Life is just really, really good right now. I feel like I’ve entered into a renaissance of my twenties. The variety of people, the intensity of the lessons, the volume of experiences… Any given week can bring with it a new adventure or acquaintance.
I’ve said before that when I write about how good things are, it feels like I’m bragging. But I’ve worked hard and lived through some acute pain to get here. Any why is it that we don’t hesitate to complain when things are down, but when life shows us some hidden beauty or exhibits new joy, we hold it in?
The school of yoga that I’m studying teaches that “the world is not something to escape from or overcome, but rather, even the mundane or seemingly negative events in day-to-day life are actually beautiful and auspicious.” Even in the darkest of places, there are still particles of light. Everything is a unique expression of the divine.
Look, I’m still trying to figure out how all of that works in the face of everyday and global horrors. But something about the philosophy really resonates with me, and I really like that it doesn’t involve having to escape the world or this existence to experience true joy.
I think gratitude has a lot to do with it, as well.

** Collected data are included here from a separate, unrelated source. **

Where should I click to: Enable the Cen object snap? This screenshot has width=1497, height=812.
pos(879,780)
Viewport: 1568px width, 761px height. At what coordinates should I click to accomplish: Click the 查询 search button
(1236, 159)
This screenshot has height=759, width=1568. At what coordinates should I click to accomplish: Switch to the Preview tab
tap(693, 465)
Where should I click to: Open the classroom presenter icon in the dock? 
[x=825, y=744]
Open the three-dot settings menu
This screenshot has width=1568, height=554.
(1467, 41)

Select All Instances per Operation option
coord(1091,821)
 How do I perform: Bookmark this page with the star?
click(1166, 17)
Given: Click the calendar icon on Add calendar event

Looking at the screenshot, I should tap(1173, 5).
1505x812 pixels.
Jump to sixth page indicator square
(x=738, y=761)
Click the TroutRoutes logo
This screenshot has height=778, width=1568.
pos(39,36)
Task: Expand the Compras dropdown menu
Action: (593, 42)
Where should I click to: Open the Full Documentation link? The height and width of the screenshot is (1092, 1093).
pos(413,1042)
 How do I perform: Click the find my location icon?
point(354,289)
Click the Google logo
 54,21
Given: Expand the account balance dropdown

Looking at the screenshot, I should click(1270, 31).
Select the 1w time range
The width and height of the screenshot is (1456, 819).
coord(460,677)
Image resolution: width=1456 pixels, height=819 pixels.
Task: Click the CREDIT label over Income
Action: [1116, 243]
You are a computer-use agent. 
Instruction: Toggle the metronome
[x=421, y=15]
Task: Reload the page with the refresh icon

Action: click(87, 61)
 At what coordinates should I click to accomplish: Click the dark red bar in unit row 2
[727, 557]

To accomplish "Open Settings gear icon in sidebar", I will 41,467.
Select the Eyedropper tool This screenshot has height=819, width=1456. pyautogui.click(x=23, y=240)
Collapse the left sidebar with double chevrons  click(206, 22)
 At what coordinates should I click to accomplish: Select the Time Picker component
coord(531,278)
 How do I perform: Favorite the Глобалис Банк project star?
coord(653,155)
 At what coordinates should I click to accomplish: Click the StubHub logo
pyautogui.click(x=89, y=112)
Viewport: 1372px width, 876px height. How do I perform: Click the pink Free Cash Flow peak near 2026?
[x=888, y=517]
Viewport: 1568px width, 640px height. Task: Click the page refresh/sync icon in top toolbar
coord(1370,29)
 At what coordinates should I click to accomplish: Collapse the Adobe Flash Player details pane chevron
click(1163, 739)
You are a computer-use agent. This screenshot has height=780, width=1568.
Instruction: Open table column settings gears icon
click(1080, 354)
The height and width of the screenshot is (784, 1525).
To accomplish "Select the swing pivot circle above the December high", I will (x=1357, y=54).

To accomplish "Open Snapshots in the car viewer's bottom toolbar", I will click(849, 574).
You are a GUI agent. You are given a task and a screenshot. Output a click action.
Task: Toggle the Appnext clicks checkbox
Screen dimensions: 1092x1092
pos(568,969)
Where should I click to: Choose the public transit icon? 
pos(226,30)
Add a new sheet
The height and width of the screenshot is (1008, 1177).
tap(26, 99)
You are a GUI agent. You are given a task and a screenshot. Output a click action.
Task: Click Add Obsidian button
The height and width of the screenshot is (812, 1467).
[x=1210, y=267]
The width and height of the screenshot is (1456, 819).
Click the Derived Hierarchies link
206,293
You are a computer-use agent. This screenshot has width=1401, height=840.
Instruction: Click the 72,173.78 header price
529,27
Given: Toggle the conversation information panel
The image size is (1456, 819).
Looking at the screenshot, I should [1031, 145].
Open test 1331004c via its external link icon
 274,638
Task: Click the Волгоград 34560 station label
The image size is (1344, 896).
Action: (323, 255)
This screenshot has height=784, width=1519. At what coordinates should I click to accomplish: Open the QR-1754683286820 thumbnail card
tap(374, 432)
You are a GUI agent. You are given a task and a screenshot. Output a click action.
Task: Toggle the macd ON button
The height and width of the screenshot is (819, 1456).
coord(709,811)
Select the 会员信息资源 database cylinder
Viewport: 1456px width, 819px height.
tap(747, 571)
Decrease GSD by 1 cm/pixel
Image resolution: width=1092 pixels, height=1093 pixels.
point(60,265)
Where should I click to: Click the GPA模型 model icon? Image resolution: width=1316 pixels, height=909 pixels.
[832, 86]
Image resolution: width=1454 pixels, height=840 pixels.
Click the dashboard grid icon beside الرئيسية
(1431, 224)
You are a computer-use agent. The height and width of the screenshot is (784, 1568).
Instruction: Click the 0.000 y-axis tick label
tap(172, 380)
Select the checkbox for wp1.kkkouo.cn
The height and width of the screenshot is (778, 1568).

Maybe my lists have proven more auspicious than I’d realised.
This weekend I’m biking to the markets to meet up with the gang, then heading to the Gold Coast for a wedding gig with a dear friend and some talented musicians. Maybe a jazz gig tonight. Definitely wine. Tomorrow will bring yoga, a swim in a reservoir, and hopefully some catchups with family in the US.
Life can actually be pretty damn great.